How to Get Your Priorities Straight When Life Is Crazy

As a busy person with a quickly-growing list of things on your plate, how can you get your priorities straight? Is that even possible?

Life’s a game of needs and wants:

  • If we want a strong relationship with our wife and kids, then we need to spend time with them.
  • If we want to avoid hospitals as much as possible until we’re in our 70s or 80s, then we need to take care of ourselves by eating right and staying active.
  • If we want our lights to stay on, then we need to work so we can pay the bills.

The problem is, those needs and wants don’t always go together. In fact, most of the time what we want is not at all what we need.

  • We may want to drive an awesome car, but we need to not have a car payment that drives us into self-imposed poverty.
  • We may want to eat a giant bacon cheeseburger with fries, but we need our heart to keep kicking in the near and distant future. 
  • You may want to follow your dreams and do what you’ve always wanted, but you still need to pay bills.

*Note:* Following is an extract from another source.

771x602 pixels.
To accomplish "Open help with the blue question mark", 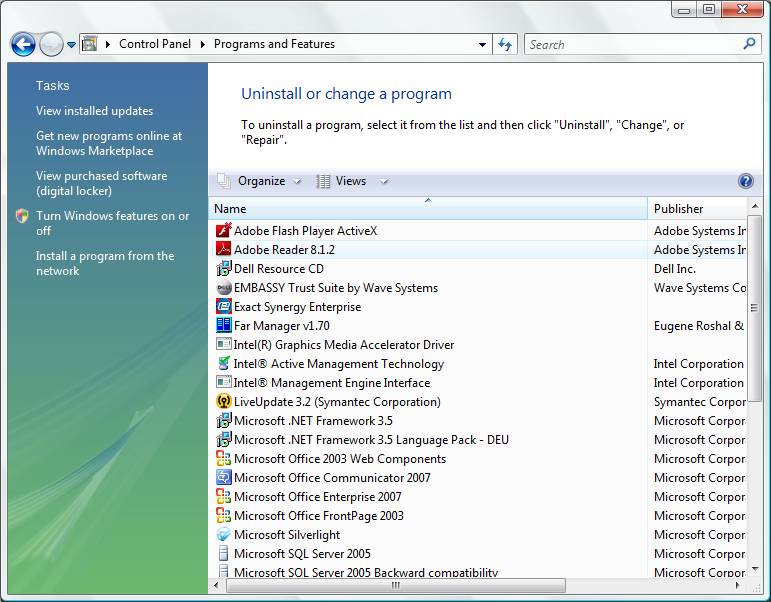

That’s called prioritization. And whether you can see it or not, your priorities directly affect your ability to love and lead your family well.

If enjoying myself and letting loose is my number one priority in any individual situation (say, at a baseball game or birthday party), eating healthy may take a back seat to hot dogs and birthday cake. The same goes for every area of your life. Every time you decide to do one thing, you’re deciding not to do another.

Deciding to do less important things during hours that should be devoted to the thing that you’ve decided is most important is the same thing as deciding that those things are no longer important.

Priorities aren’t determined by your intentions, they’re determined by your actions.

We all struggle with the same thing. When what you want and what you need aren’t in alignment, our natural tendency is to lean more towards the “want” side.

But there’s a common sense approach to prioritizing your life that from Dave Ramsey’s book EntreLeadership. This should help keep yourself in check so you’re putting the most important things first every day.

How to Set Priorities:

Make a list of things you need and want (this can be as long as it needs to be).

  • Things you and your family need get marked as an A. This includes practical needs like dinner and paid bills as well as less concrete things like spending quality time with your kids.
  • Things you and your family want get marked as a B. These are things that might be important to you but you don’t technically need them. That doesn’t mean they’re not important, it just means they’re not a need.
  • Everything else can be marked as a C. However, if these things aren’t moved to a B or A soon, they should be delegated or done away with. Sometimes we’ll find that the needs and wants of others fall on our C list, and that’s okay. Some of that can’t be avoided, and it’s good to keep them there as service to others even when we don’t need or even want to do it. But overall, Cs clutter up our lives and cause stress, so get rid of them as often as you reasonably can.

Now, go through the As and ask yourself, “What is the single most important item on this list that needs to be done today?” Put a 1 beside that (A1).

What’s the next-most-important and urgent? Make it A2, etc. all the way through the Bs and Cs.

Now reorganize your list from A1 down.

When new things come up, ask yourself if that thing is more important and urgent than A1 (or whichever item you’re doing at the time). If not, put it on your list in the most appropriate place and stay on track with your priority list.

This can seem like a very basic thing to do, but most people don’t do it. Most people have done to-do lists for household chores and work tasks, but never the priorities of their daily lives. There’s something powerful about writing everything out on paper and ranking them in order that helps you actually stick to your priorities.

Looking at your priorities in this way forces you to only focus on the things that are absolutely needed before you start losing focus and getting sidetracked. That way, at the end of the day you’re not looking back wondering where the time went (which sometimes feels like every day as a parent).

So use this method to put your “need-to’s” above “want-to’s” in their proper place, and spend your valuable time doing what truly matters.